Aim of the task » Look for the line with "You are a GUI" in the data below, then reproduce word for word that line and every line after it. Leave out all pictures and add nothing.
*** Opening Input data ***
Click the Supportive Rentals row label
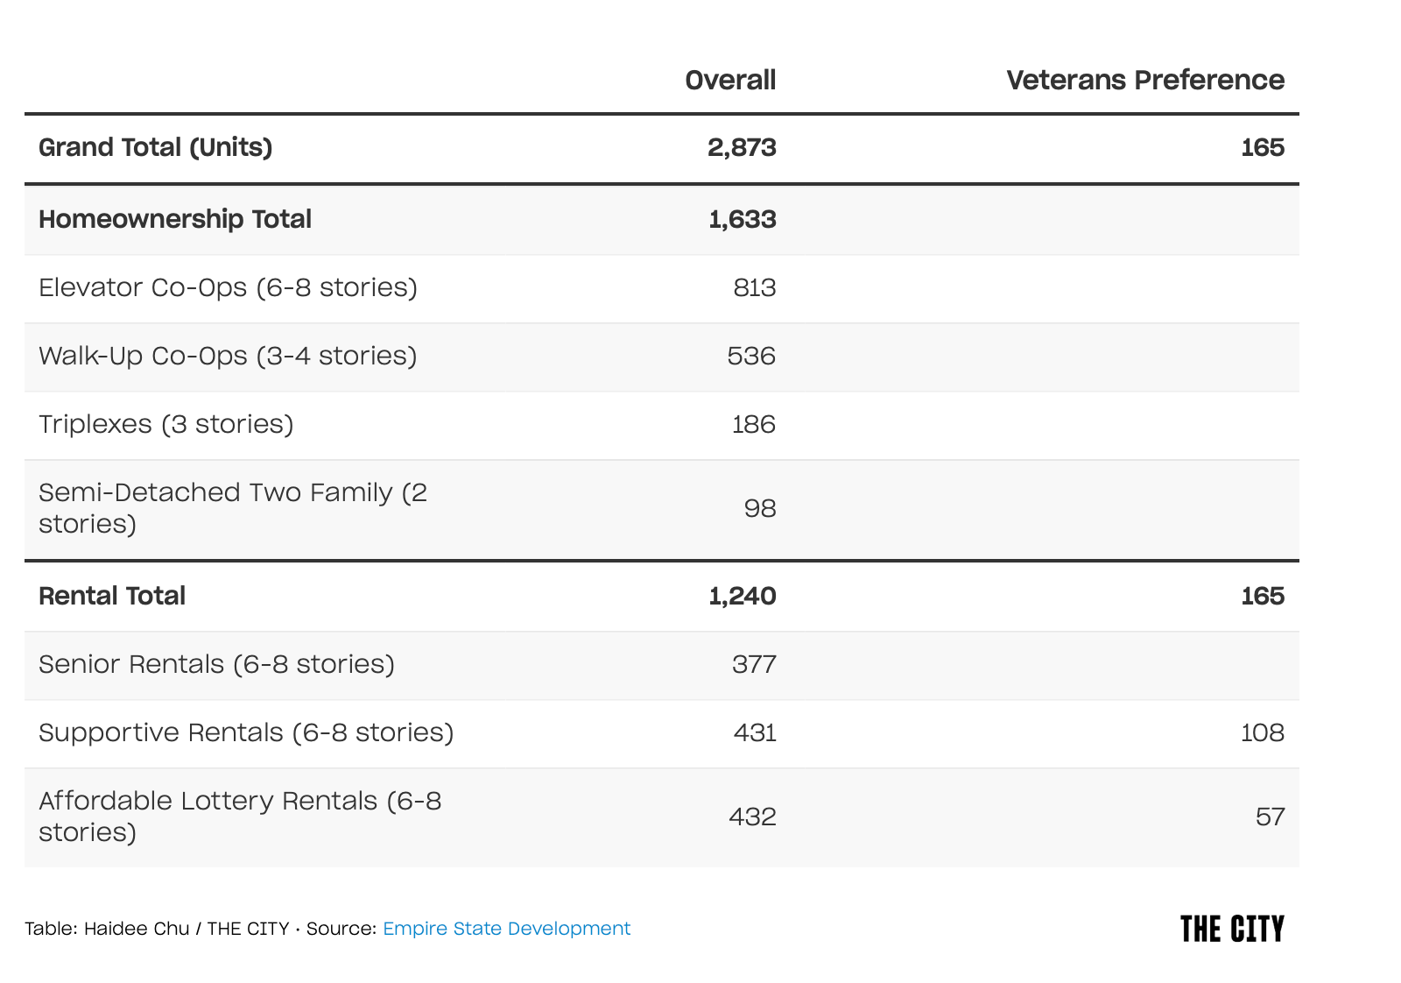coord(246,732)
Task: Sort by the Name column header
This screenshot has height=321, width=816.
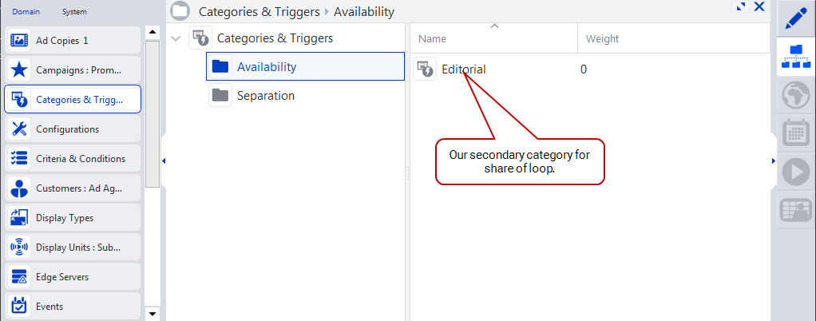Action: pyautogui.click(x=493, y=39)
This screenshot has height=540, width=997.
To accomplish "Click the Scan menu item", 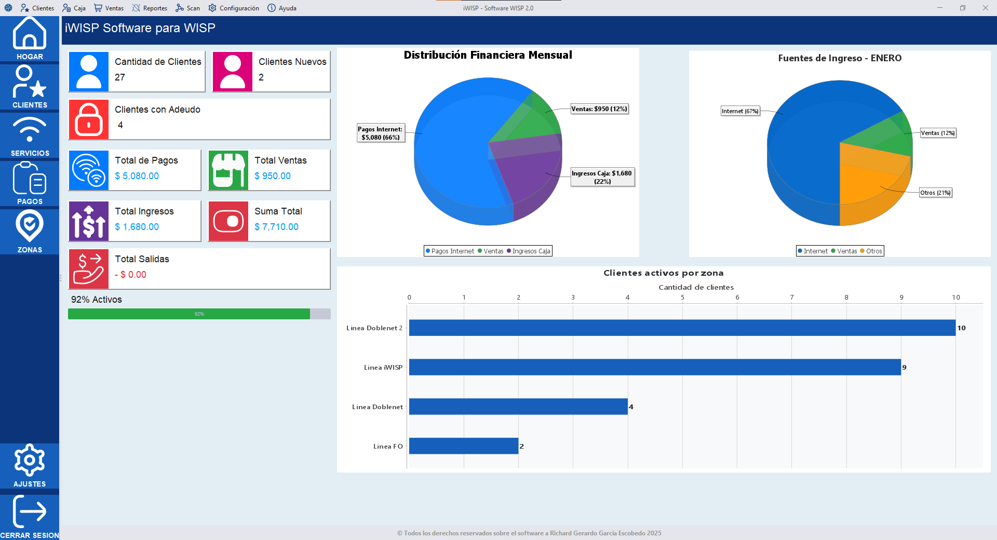I will [x=187, y=8].
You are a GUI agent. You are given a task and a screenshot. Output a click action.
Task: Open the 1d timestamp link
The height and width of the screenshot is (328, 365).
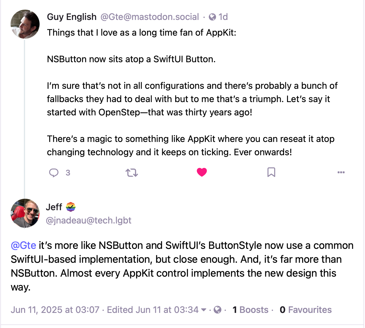[223, 17]
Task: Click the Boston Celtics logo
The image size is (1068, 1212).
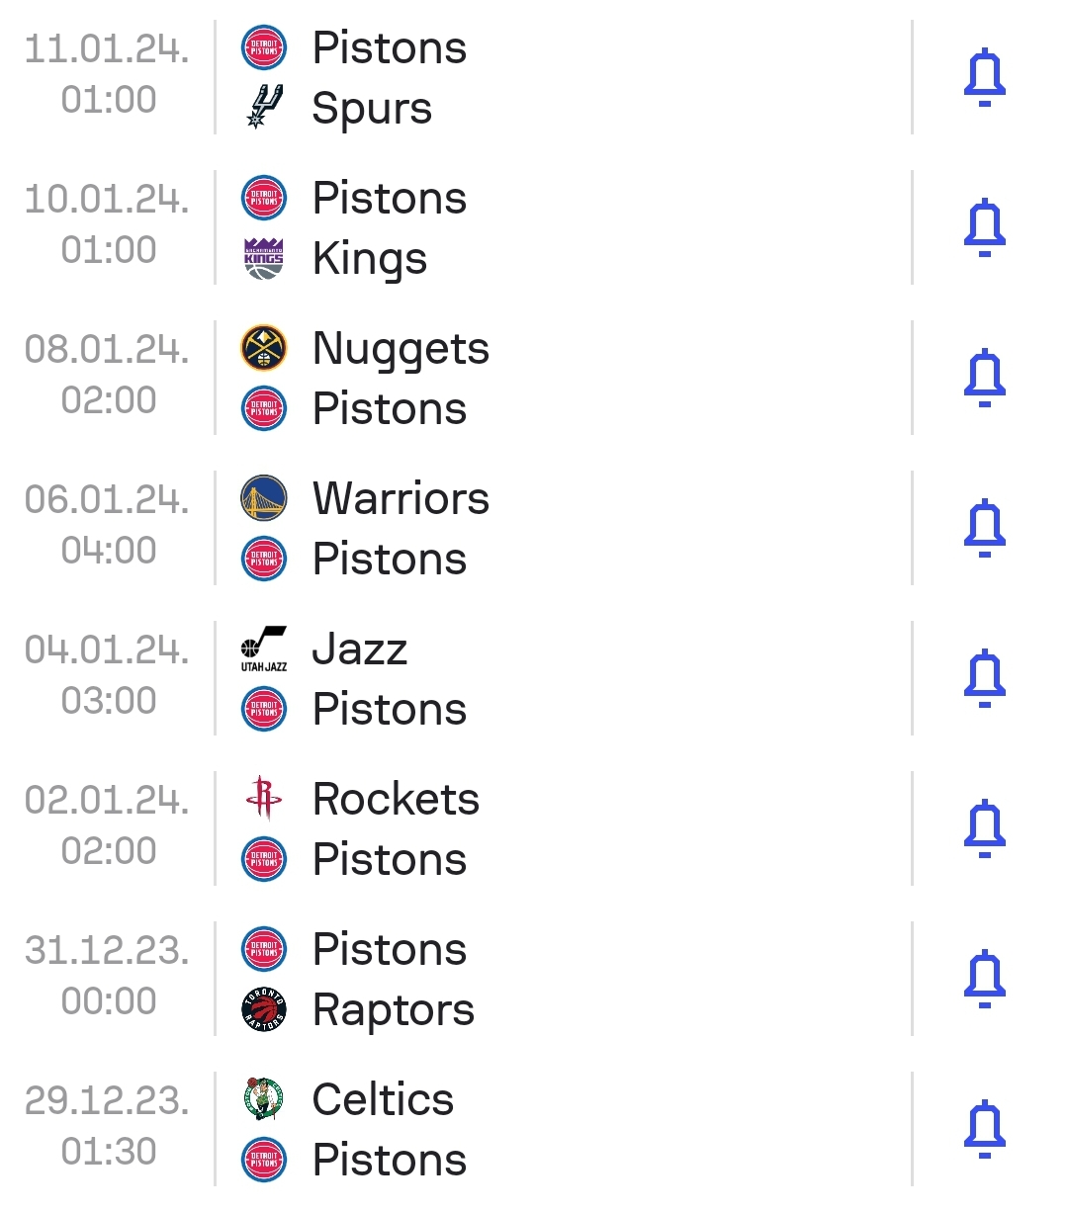Action: tap(264, 1099)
*** Closing Input data ***
Task response »
You are a GUI agent. You are given a task and a screenshot. Output a click action.
Task: Open the 1d timestamp link
The height and width of the screenshot is (328, 365).
[223, 17]
Task: Click the Boston Celtics logo
The image size is (1068, 1212).
Action: tap(264, 1099)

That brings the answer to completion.